[Try it] Output should begin at the line holding "Click the insert image icon" and end at the last line of the entries; print those lines verbatim and no others.

[Data records]
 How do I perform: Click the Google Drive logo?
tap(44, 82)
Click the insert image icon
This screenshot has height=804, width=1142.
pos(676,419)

[Solved problem]
Click the insert image icon
This screenshot has height=804, width=1142.
pos(676,419)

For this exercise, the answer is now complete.